← Back to context

Comment by Rochus

13 hours ago

I don’t like LLVM either, because its size and complexity are simply spiraling out of control, and especially because I consider the IR to be a total design failure. If I use LLVM at all, it would be version 4.0.1 or 3.4 at most. But it is the standard, especially if you want to run tests related to the question the fellow asked above. The alternative would be to build a frontend for GCC, but that is no less complex or time-consuming (and ultimately, you’re still dependent on binutils). However, C on LLVM or GCC should probably be considered the “upper bound” when it comes to how well a program can be optimized, and thus the benchmark for any performance measurement.

> However, C on LLVM or GCC should probably be considered the “upper bound” when it comes to how well a program can be optimized, and thus the benchmark for any performance measurement.

Is it? Isn't it rather the case that C is too low level to express intent and (hence) offer room to optimize? I would expect that a language in which, e.g. matrix multiplication can be natively expressed, could be compiled to more efficient code for such.

I would rather expect, that for compilers which don't optimize well, C is the easiest to produce fairly efficient code for (well, perhaps BCPL would be even easier, but nobody wants to use that these days).

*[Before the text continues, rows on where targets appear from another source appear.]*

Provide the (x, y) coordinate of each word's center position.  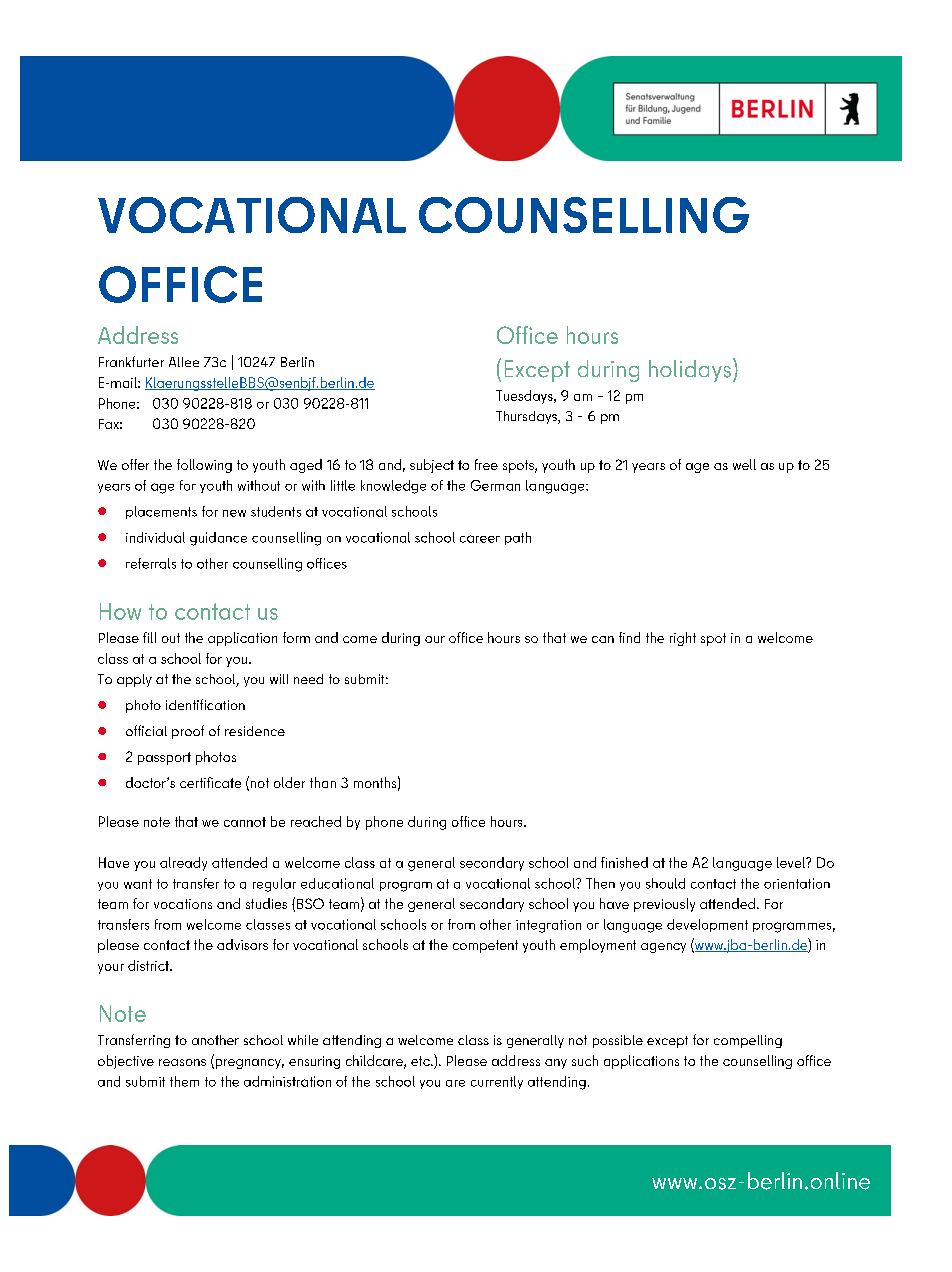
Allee (184, 362)
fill (149, 637)
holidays (690, 371)
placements (161, 512)
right (683, 639)
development (707, 925)
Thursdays (527, 417)
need (308, 679)
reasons (182, 1062)
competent (485, 946)
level (792, 862)
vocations (183, 904)
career (480, 539)
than (323, 782)
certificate (210, 782)
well (744, 464)
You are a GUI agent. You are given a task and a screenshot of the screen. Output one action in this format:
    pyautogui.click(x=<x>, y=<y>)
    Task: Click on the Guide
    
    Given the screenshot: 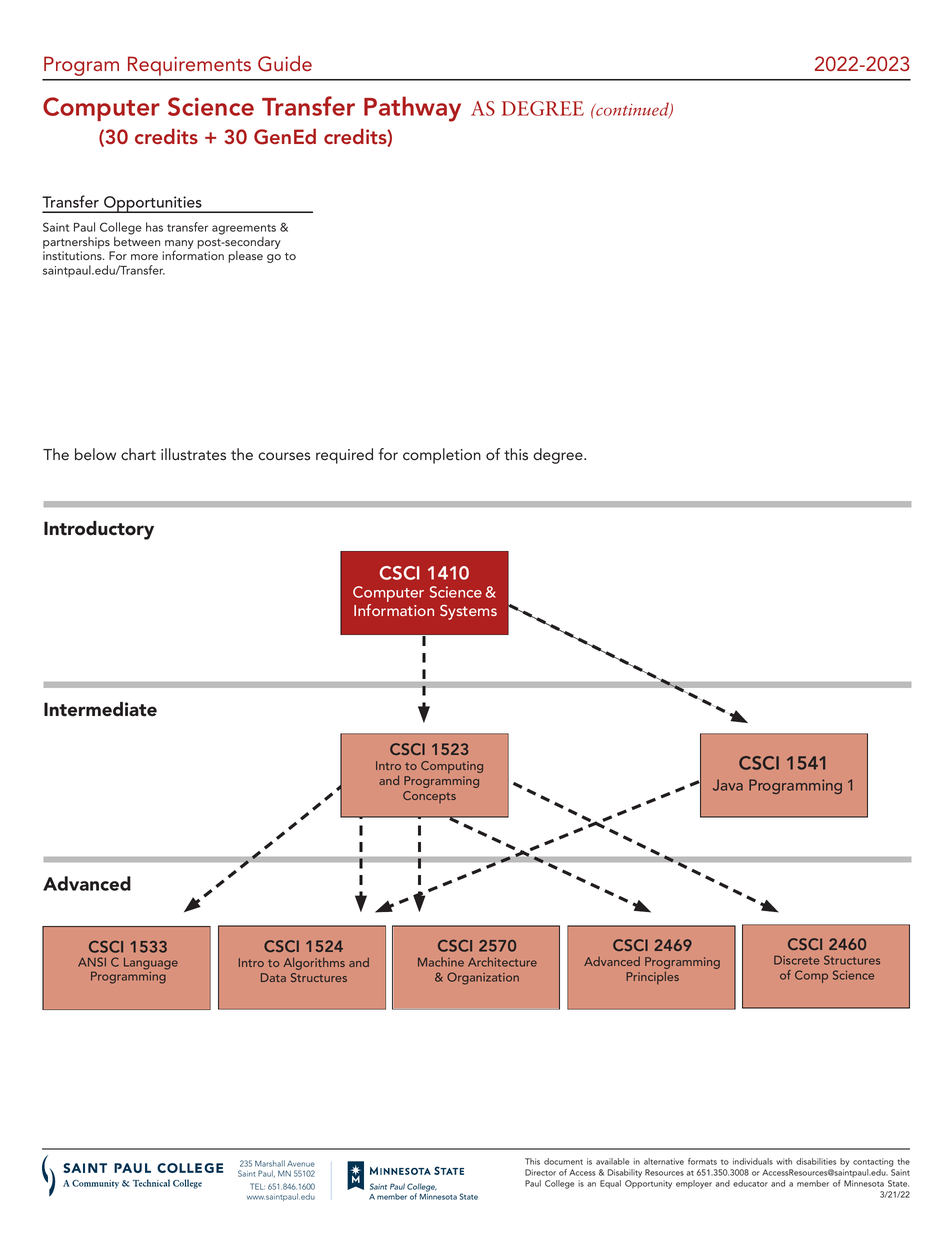 What is the action you would take?
    pyautogui.click(x=285, y=63)
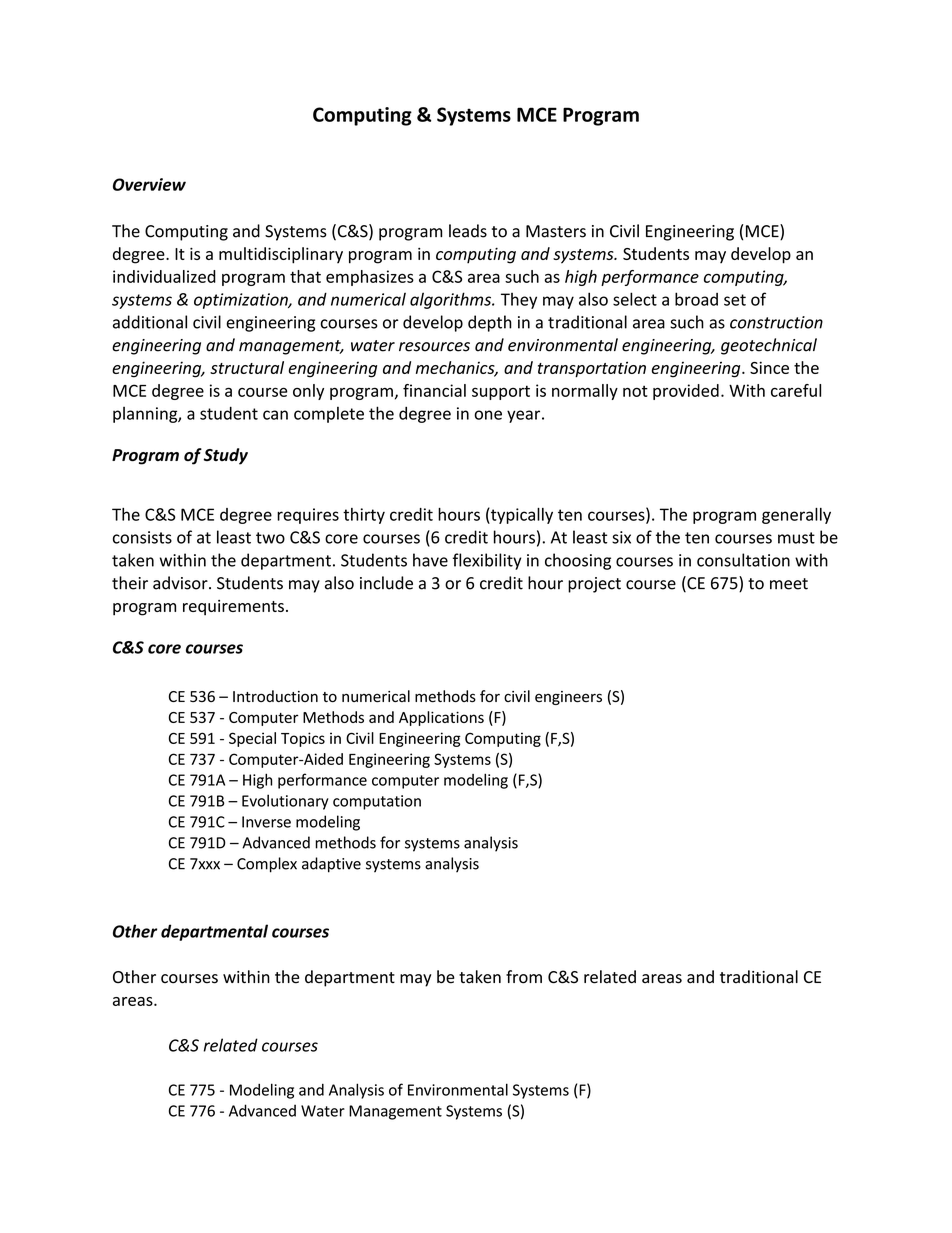  What do you see at coordinates (149, 184) in the page?
I see `Overview` at bounding box center [149, 184].
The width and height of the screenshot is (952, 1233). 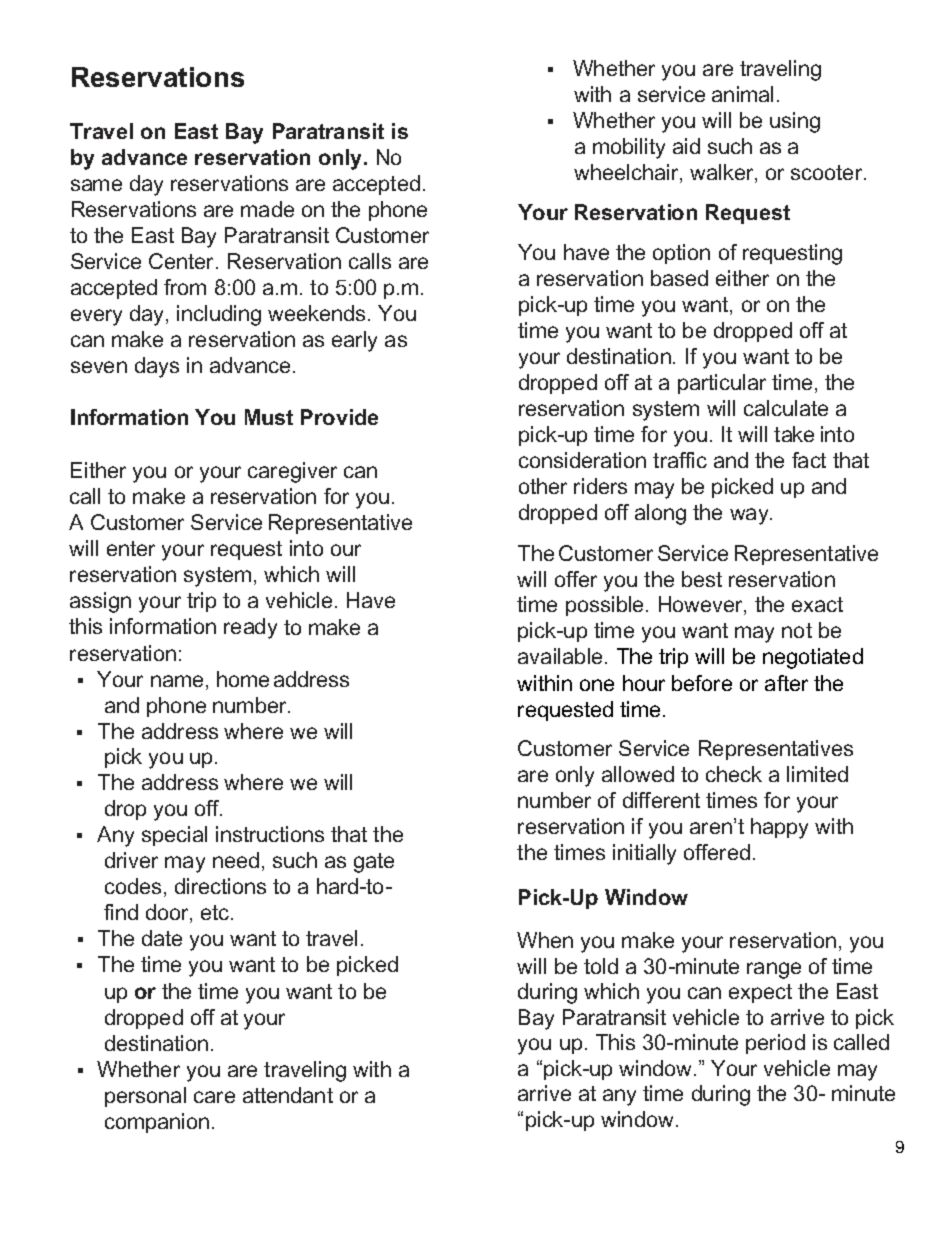 What do you see at coordinates (779, 828) in the screenshot?
I see `happy` at bounding box center [779, 828].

  • > I would expect that a language in which, e.g. matrix multiplication can be natively expressed, could be compiled to more efficient code for such.

    That's exactly the question we would hope to answer with such an experiment. Given that your language received sufficient investments to implement an optimal LLVM adaptation (as C did), we would then expect your language to be significantly faster on a benchmark heavily depending on matrix multiplication. If not, this would mean that the optimizer can get away with any language and the specific language design features have little impact on performance (and we can use them without performance worries).

When you call LLVM IR a design failure, do you mean its semantic model (e.g., memory/UB), or its role as a cross-language contract? Is there a specific IR propert that prevents clean mapping from Oberon?

  • Several historical design choices within the IR itself have created immense complexity, leading to unsound optimizations and severe compile-time bloat. It's not high-level enough so you e.g. don't have to care about ABI details, and it's not low-level enought to actually take care of those ABI details in a decent way. And it's a continuous moving target. You cannot implement something which then continus to work.